Ironically, another vital meaning of the flower is linked to a scientific principle instead. The botanist’s daughter, Elizabeth Linnaeus noticed the red flowers appeared to flash at twilight. This gave way to the discovery of the Elizabeth Linnaeus Phenomenon, which is a strobe-like visual effect caused by red and blue or dark green colors being paired together.
Nasturtium Flowers in the Victorian Era
During the Victorian era, at the height of the use of floral arrangements, Nasturtium took on a slightly different meaning. Tucking a few of the bright red blooms into a bouquet could add the following meanings:
- Impetuous love, indicating your interest despite obstacles
- Loyalty and the devotion to pursue someone for long periods
- A secret or hidden love
- Sweetness and grace, especially when mixed with carnations and rosebuds.
Some of the nasturtium’s other cultural contributions are more practical. For example, dried and ground leaves and buds were used as a replacement for black pepper during WWII.
Nasturtium Flowers in Art and Literature
In art, Claude Monet widely used Nasturtiums for their bright pop of color in his paintings. Many of the paintings of artist Margaret Preston are based around this flower in particular.

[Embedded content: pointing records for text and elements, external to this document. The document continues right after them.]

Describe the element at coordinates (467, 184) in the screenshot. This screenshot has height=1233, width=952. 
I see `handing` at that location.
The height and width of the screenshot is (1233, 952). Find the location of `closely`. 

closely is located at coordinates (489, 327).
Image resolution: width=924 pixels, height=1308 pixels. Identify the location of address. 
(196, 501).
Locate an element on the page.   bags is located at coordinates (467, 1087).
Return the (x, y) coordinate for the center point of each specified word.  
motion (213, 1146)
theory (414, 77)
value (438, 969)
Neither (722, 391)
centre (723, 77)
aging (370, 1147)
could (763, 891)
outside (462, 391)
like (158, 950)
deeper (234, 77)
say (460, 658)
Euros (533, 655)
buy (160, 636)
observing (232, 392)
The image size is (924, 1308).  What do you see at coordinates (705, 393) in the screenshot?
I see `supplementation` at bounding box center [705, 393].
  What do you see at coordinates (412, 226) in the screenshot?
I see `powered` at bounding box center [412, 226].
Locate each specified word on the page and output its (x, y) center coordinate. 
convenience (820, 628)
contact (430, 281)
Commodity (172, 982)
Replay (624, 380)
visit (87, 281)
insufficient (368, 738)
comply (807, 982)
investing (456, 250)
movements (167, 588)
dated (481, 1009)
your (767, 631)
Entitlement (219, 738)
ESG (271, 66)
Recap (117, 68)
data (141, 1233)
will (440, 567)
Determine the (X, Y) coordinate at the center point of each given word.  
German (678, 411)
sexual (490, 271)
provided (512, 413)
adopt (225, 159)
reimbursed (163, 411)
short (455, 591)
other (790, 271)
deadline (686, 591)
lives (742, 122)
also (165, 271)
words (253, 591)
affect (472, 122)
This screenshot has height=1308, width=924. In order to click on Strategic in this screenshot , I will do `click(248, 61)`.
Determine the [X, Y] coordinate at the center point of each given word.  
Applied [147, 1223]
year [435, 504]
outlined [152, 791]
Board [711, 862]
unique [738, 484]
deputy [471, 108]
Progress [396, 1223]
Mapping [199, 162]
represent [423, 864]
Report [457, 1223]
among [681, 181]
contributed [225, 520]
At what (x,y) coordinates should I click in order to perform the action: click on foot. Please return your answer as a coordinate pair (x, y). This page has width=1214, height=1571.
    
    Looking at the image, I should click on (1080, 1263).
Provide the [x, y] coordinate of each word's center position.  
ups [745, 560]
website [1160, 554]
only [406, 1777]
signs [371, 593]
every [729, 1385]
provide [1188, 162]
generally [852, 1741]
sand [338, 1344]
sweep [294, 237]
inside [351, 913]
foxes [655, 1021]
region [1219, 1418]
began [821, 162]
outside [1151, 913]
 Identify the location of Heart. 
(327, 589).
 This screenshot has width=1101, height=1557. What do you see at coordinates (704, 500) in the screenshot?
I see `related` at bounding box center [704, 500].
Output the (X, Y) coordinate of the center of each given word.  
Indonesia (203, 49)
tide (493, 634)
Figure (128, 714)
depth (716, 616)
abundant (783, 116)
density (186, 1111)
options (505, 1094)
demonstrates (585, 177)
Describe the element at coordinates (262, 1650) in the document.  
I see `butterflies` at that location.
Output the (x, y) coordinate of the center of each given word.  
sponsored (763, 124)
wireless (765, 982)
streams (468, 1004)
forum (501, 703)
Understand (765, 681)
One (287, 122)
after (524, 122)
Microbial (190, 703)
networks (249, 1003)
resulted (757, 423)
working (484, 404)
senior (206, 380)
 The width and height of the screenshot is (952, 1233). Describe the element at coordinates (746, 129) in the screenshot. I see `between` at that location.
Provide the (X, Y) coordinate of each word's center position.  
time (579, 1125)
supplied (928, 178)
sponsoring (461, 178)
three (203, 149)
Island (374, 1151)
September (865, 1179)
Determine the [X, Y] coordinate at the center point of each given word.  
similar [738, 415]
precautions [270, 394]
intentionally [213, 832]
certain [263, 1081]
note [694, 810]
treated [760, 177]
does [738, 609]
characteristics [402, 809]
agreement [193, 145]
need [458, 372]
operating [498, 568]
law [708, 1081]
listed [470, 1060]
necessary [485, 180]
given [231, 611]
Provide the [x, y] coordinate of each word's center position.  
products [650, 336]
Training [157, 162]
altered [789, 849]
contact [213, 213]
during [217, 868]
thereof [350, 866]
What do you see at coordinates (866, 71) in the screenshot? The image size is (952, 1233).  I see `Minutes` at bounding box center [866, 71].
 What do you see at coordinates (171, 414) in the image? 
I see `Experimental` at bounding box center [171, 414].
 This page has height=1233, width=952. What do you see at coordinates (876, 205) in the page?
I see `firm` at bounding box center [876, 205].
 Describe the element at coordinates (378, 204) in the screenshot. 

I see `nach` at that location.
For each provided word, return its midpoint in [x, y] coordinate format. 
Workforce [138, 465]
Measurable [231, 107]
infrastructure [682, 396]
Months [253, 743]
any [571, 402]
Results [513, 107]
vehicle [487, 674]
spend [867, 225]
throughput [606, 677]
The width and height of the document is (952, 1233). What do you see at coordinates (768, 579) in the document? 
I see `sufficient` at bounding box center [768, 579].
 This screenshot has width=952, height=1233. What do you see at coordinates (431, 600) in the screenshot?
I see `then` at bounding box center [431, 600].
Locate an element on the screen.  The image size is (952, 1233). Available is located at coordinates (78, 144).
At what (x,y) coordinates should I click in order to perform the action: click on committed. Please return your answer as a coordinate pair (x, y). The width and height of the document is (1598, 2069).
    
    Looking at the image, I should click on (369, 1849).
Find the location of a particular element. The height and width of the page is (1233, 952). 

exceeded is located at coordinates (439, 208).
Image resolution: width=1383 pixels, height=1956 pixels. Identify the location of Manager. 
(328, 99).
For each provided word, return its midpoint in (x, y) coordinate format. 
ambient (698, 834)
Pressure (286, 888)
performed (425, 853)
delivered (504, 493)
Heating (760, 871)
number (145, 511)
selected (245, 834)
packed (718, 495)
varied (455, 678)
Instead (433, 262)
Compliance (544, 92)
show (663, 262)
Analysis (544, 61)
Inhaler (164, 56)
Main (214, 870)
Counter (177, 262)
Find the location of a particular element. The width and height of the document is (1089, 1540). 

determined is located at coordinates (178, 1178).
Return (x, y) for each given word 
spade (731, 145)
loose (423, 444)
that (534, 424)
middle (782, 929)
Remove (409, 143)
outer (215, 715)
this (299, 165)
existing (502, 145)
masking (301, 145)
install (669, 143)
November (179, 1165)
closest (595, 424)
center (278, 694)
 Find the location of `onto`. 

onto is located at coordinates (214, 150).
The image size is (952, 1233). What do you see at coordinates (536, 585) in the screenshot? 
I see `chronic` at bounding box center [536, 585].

Suitable Gifting Occasions for Nasturtium
Nasturtiums are available both as cut flowers and as potted plants. Potted varieties make a great gift for someone starting a new venture, like a career change or returning to school, especially in yellow and orange shades.
Bright red Nasturtiums are a great addition to bouquets with subtle or blatant romantic intentions. They’re also ideal for anniversaries, especially in darker shades of red, since these flowers indicate loyalty and devotion.
Nasturtium Flower FAQs:
Do nasturtiums come back every year?
Nasturtium are self-seeding plants so will return year after year in your garden or growing patch.
Do nasturtiums like sun or shade?
Nasturtiums are sun-loving plants and thrive best in growing areas that typically receive at least 6 hours of full, direct sunlight each day.
Where should I plant nasturtiums?
Look to plant nasturtium in well-draining soil bases ideally in well-exposed areas that receive full sun where possible. Typically the plants won’t require much fertilizing as their nutrient needs are negligible compared to many other flowering plants.
What does nasturtium symbolize?
Nasturtium flowers symbolize strength, purity, and strong emotion. They are commonly associated with patriotism or the urge to fight for what one believes in.
What is nasturtium used for?
Nasturtium plants are edible, from the leaves to the flowers and buds. In fact, the buds are often pickled and used as a caper replacement since they also have a tangy and slightly hot flavor. Nasturtium petals are often used as colorful garnishes or as part of a mixed salad. The flowers are also excellent pollinators, attracting bees and other insects to the garden.
Don’t let the Nasturtium’s ubiquity cause you to overlook its symbolism. This humble garden flower belongs in every yard or balcony flower box.